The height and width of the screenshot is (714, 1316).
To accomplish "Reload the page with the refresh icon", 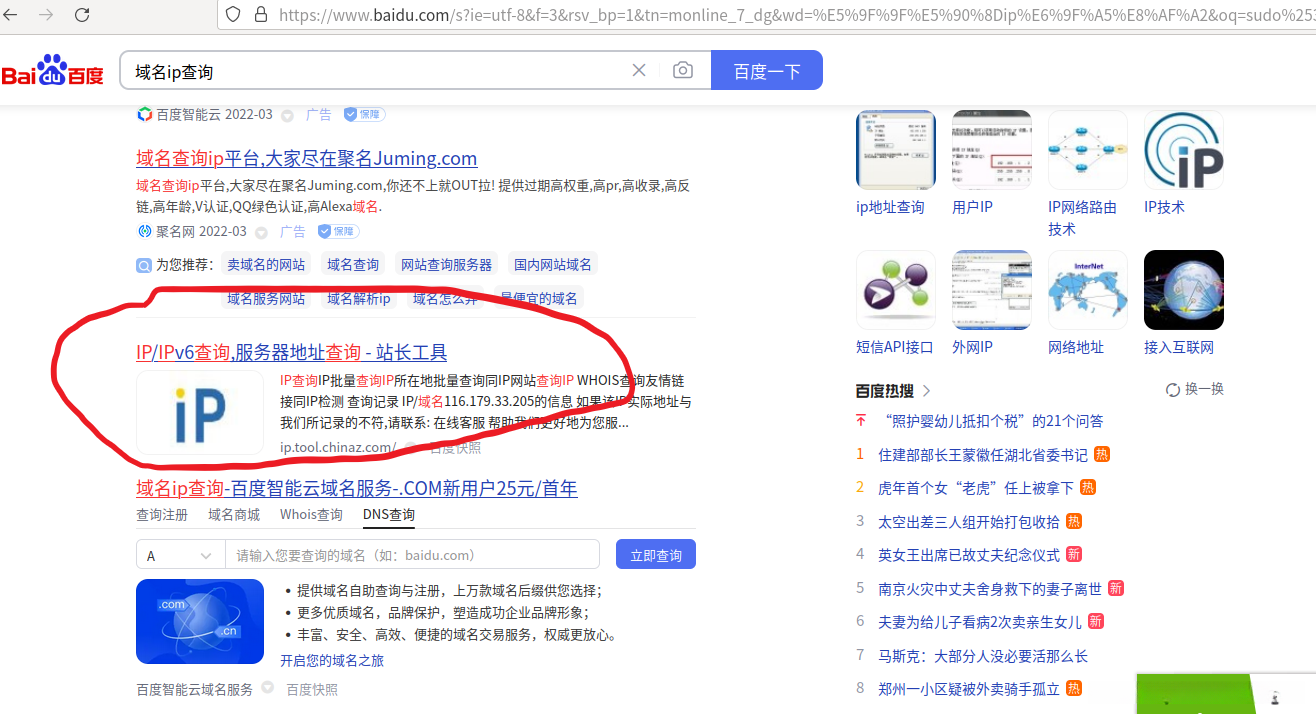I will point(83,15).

--

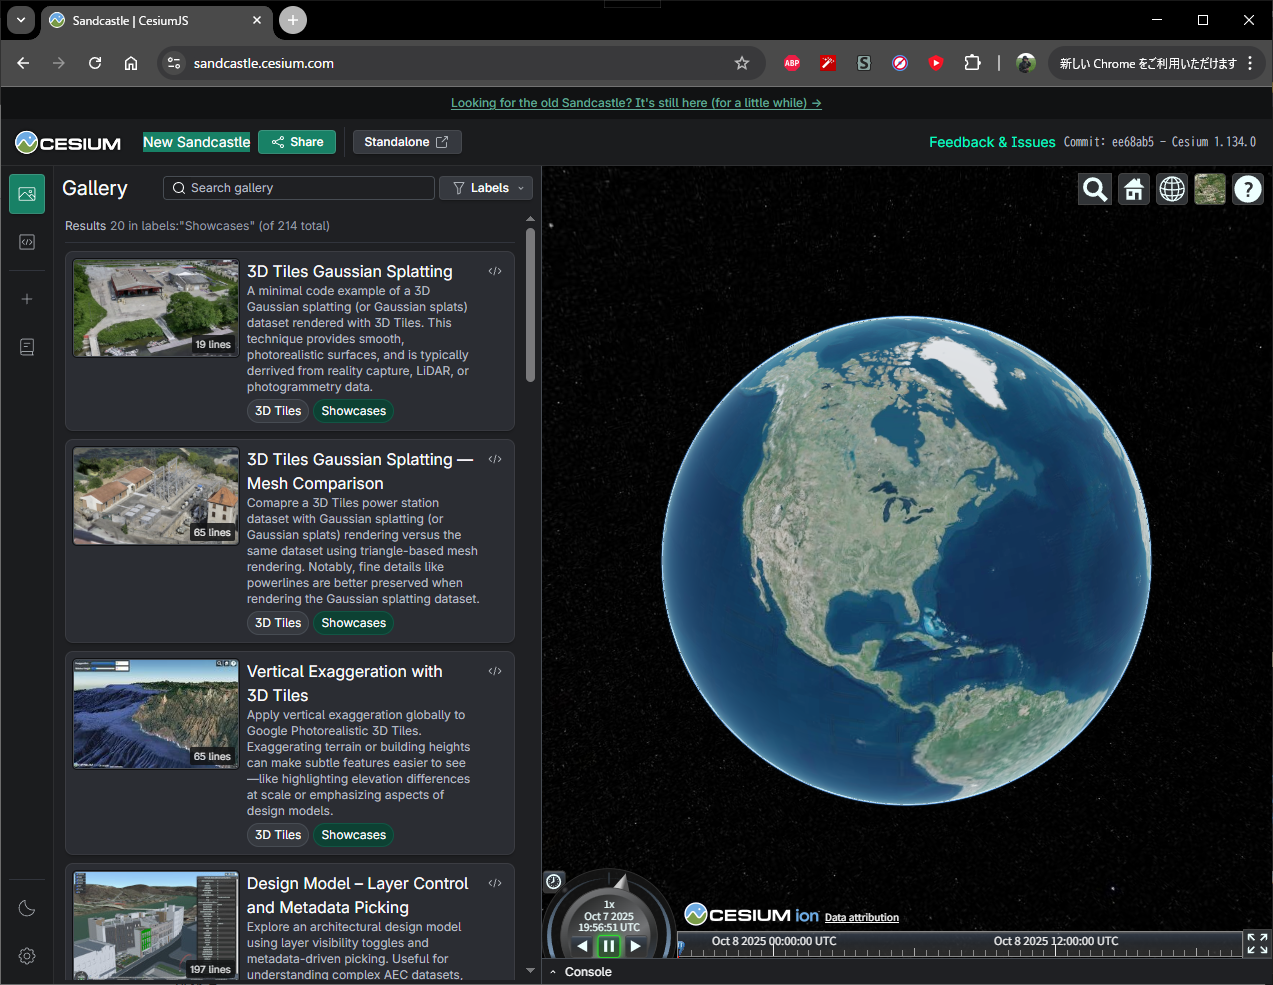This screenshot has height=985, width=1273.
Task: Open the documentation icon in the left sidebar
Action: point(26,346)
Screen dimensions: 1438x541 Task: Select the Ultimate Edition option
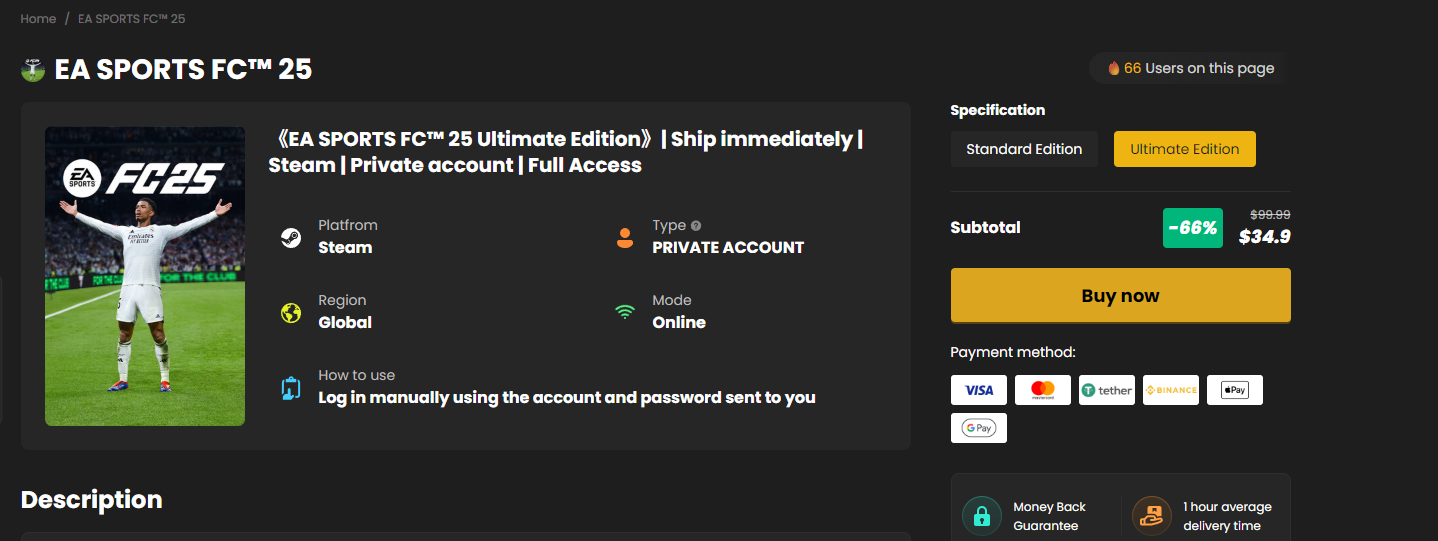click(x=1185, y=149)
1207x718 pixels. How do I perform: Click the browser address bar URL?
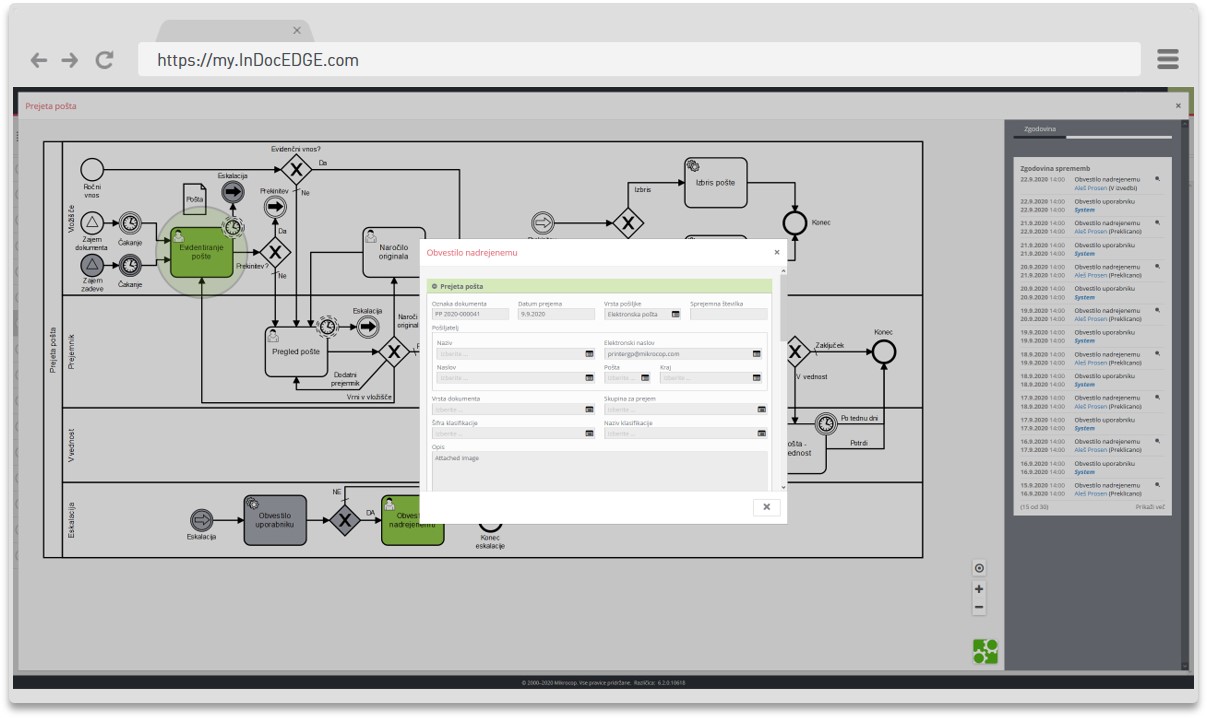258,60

* * *

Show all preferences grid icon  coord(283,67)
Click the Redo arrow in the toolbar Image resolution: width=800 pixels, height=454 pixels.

- _Work to be completed_
Going down the listing above, begin printing at the line with "Show all preferences" and finish with the line with "Click the Redo", exactly as they appear.

- _Answer below_
Show all preferences grid icon  coord(283,67)
Click the Redo arrow in the toolbar Image resolution: width=800 pixels, height=454 pixels.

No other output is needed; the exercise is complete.